### Trecho selecionado
=-=-=-=-=

A Revolução Mariana e a Política Mundial

A mensagem da Assunção não é uma fuga mística da realidade terrena, mas uma proposta concreta de transformação social. Maria, assumpta ao céu em corpo e alma, não abandona a Terra - ela se torna intercessora universal por uma humanidade que parece ter perdido o rumo da fraternidade.

O Papa Francisco, em várias ocasiões, confiou a Maria as dores das populações dos países em guerra, e seus apelos ecoam até hoje como um contraponto necessário à lógica da violência que domina as manchetes mundiais. "Não devemos resignar-nos à lógica do conflito e das armas", pedia o Santo Padre, propondo Maria como modelo de uma diplomacia baseada na humildade, no serviço e no reconhecimento da dignidade do outro.

Mas o que significaria, concretamente, aplicar o "método mariano" às relações internacionais contemporâneas?

O Exemplo de Maria: Ver o Outro como Igual

Na Visitação, Maria não chega à casa de Isabel como conquistadora, mas como servidora. "Maria partiu para a região montanhosa, dirigindo-se, apressadamente, a uma cidade da Judeia." Seu movimento é de aproximação, não de dominação. Sua primeira palavra é de saudação, não de imposição.

Imagine se os líderes mundiais adotassem esta postura mariana nas negociações internacionais. Ao invés de chegarem às mesas de negociação com exigências irrevogáveis e ameaças veladas, que chegassem com a humildade de quem reconhece no outro um irmão em humanidade.

Quando Maria visita Isabel, ambas se beneficiam do encontro: Isabel é consolada na sua gravidez, e Maria encontra confirmação de sua missão. É o modelo perfeito da diplomacia ganha-ganha, onde a paz não é uma vitória de uns sobre outros, mas uma vitória compartilhada da humanidade sobre a barbárie.

A Urgência do Momento Presente

Os dados são alarmantes: além dos conflitos na Ucrânia e em Gaza, há conflitos armados ativos concentrados principalmente na África (17) e na Ásia, muitos dos quais passam despercebidos pela opinião pública mundial. São milhões de pessoas vivendo sob o terror das armas enquanto o mundo parece cada vez mais dividido entre blocos antagônicos.

A resposta de Maria ao anjo "Faça-se em mim segundo a tua palavra" representa a antítese da atitude dos líderes que insistem em impor sua vontade pela força. Maria aceita um plano que não compreende completamente, mas confia na bondade fundamental do projeto divino para a humanidade.

Que revolução política seria possível se os governantes mundiais adotassem esta postura de abertura ao bem comum, mesmo quando isso contraria seus interesses imediatos? Se, ao invés de "fazer-se segundo minha vontade", optassem por "fazer-se segundo o bem da humanidade"?

O Magnificat Como Programa Político

"A minha alma engrandece o Senhor", canta Maria, e esta é precisamente a atitude que falta no cenário político internacional: a capacidade de engrandecer algo maior que os próprios interesses nacionais, étnicos ou religiosos.

=-=-=-=-=

### Registros disponíveis
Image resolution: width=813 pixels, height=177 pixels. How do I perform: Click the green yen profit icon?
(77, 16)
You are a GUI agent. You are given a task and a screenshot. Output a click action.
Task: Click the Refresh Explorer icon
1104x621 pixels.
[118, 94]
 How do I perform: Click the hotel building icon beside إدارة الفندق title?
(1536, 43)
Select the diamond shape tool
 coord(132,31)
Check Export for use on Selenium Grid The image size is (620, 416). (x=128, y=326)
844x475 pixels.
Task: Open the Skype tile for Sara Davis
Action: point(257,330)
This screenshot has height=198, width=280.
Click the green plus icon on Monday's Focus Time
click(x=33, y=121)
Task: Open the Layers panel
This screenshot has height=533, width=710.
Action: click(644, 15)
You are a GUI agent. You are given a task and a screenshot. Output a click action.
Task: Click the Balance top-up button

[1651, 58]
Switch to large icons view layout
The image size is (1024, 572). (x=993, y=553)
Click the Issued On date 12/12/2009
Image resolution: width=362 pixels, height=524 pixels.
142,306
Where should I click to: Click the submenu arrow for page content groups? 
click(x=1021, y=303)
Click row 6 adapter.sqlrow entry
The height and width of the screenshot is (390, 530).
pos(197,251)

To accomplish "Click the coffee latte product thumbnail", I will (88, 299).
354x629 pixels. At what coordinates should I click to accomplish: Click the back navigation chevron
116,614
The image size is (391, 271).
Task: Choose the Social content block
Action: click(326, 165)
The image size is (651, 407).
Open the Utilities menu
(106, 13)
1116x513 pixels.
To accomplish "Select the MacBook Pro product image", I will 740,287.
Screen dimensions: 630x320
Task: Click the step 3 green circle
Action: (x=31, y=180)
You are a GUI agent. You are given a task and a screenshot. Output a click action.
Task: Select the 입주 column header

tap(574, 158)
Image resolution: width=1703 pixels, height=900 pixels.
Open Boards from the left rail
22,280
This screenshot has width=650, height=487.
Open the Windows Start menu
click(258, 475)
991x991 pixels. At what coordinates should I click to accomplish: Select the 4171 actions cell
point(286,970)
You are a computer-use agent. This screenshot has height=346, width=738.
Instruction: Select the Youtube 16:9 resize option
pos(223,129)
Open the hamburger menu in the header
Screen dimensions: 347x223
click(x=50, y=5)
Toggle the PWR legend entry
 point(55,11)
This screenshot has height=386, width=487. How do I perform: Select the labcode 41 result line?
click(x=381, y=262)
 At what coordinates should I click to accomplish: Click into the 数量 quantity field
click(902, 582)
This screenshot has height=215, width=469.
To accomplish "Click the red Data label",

=-=-=-=-=

### Problema 1
Copie o trecho sobre a Revolução Mariana começando em "Na Visitação, Maria" e terminando em "sobre a barbárie.", trocando "Isabel" por "Elisabete".
### Problema 2
Reúna todas as linhas dos registros que contêm a palavra "This", diferenciando maiúsculas de minúsculas.

### Solução 1
Na Visitação, Maria não chega à casa de Elisabete como conquistadora, mas como servidora. "Maria partiu para a região montanhosa, dirigindo-se, apressadamente, a uma cidade da Judeia." Seu movimento é de aproximação, não de dominação. Sua primeira palavra é de saudação, não de imposição.

Imagine se os líderes mundiais adotassem esta postura mariana nas negociações internacionais. Ao invés de chegarem às mesas de negociação com exigências irrevogáveis e ameaças veladas, que chegassem com a humildade de quem reconhece no outro um irmão em humanidade.

Quando Maria visita Elisabete, ambas se beneficiam do encontro: Elisabete é consolada na sua gravidez, e Maria encontra confirmação de sua missão. É o modelo perfeito da diplomacia ganha-ganha, onde a paz não é uma vitória de uns sobre outros, mas uma vitória compartilhada da humanidade sobre a barbárie.

### Solução 2
This screenshot has height=198, width=280.
This screenshot has height=533, width=710.
This screenshot has width=650, height=487.
You are a computer-use agent. This screenshot has height=346, width=738.
This screenshot has height=386, width=487. How do I perform: Select the labcode 41 result line?
This screenshot has height=215, width=469.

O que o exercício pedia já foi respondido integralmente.